We identified that DTR exhibits stronger spatial heterogeneity compared to mean temperature; the station density in existing global datasets is insufficient to overcome biases arising from this heterogeneity, leading to vast discrepancies in reported DTR changes. To address this, our team collated observational data series from approximately 4,000 additional land stations. We applied advanced techniques to re-homogenize all latest data, resolving widespread non-homogeneity issues in station series. Simultaneously, we reconstructed and corrected climatological normals, upgrading C-LSAT2.0 to C-LSAT2.1 and specifically developing the C-LDTR dataset.
Analysis based on the latest C-LDTR dataset reveals that while global land DTR has predominantly shown a decreasing trend since the 20th century, it primarily increased during the first half of the century. Since 1979, global and hemispheric mean DTR has fundamentally reversed to an upward trend, particularly in the recent period (with increasing trends in 3/4 of global regions).

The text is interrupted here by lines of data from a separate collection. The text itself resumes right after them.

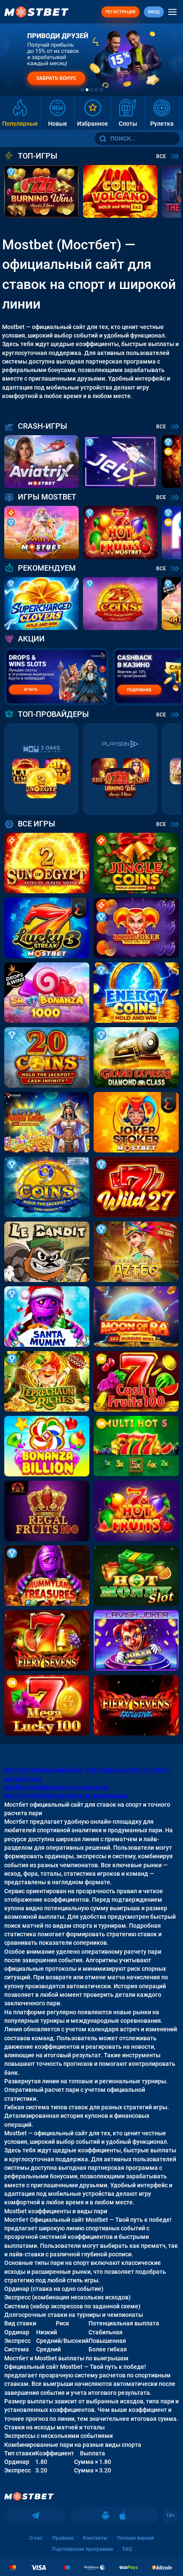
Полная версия (135, 2538)
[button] (82, 89)
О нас (36, 2538)
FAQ (127, 2549)
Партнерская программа (82, 2549)
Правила (63, 2538)
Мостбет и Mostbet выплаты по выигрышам (66, 1795)
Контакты (95, 2538)
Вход (154, 11)
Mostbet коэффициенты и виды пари (55, 1787)
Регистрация (120, 11)
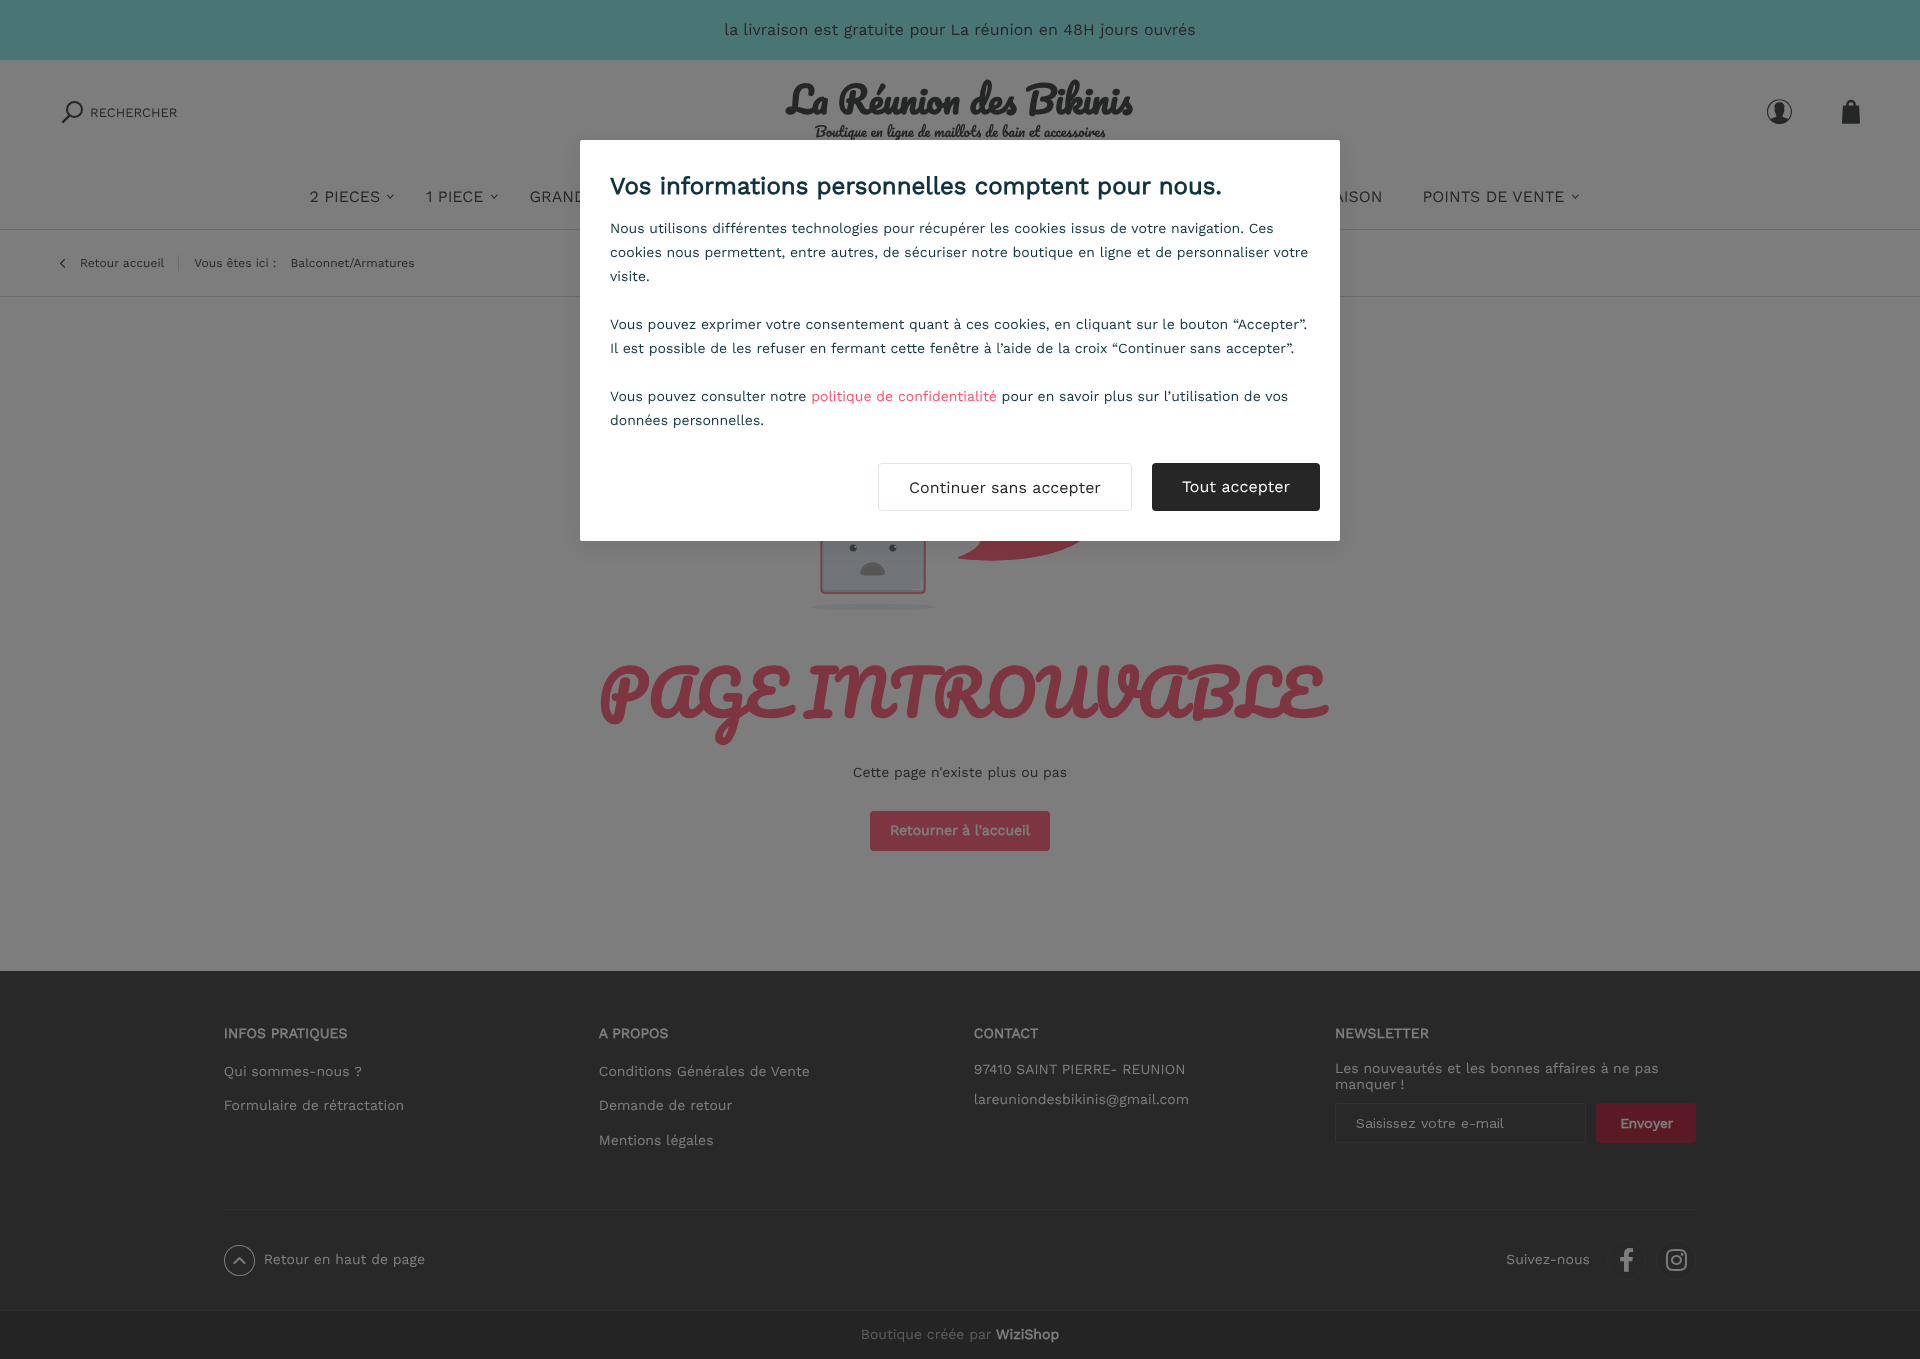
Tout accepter (1236, 486)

DTR characteristics are closely linked to regional climate change, land-use patterns, and environmental factors such as solar radiation and aerosols. Notably, recent "global brightening" (driven by shortwave radiation) and greenhouse gas accumulation have reversed the earlier declining DTR trend. These findings provide solid observational evidence for long-term global DTR changes and supplement current understanding of the mechanisms driving global and regional DTR variability.
Xu, Q., Wei, S., Li, Z., Li, Q.*, 2025, A New Evaluation of Observed Changes in Diurnal Temperature Range, Geophysical Research Letters, 52, e2024GL113406. DOI:10.1029/2024GL113406.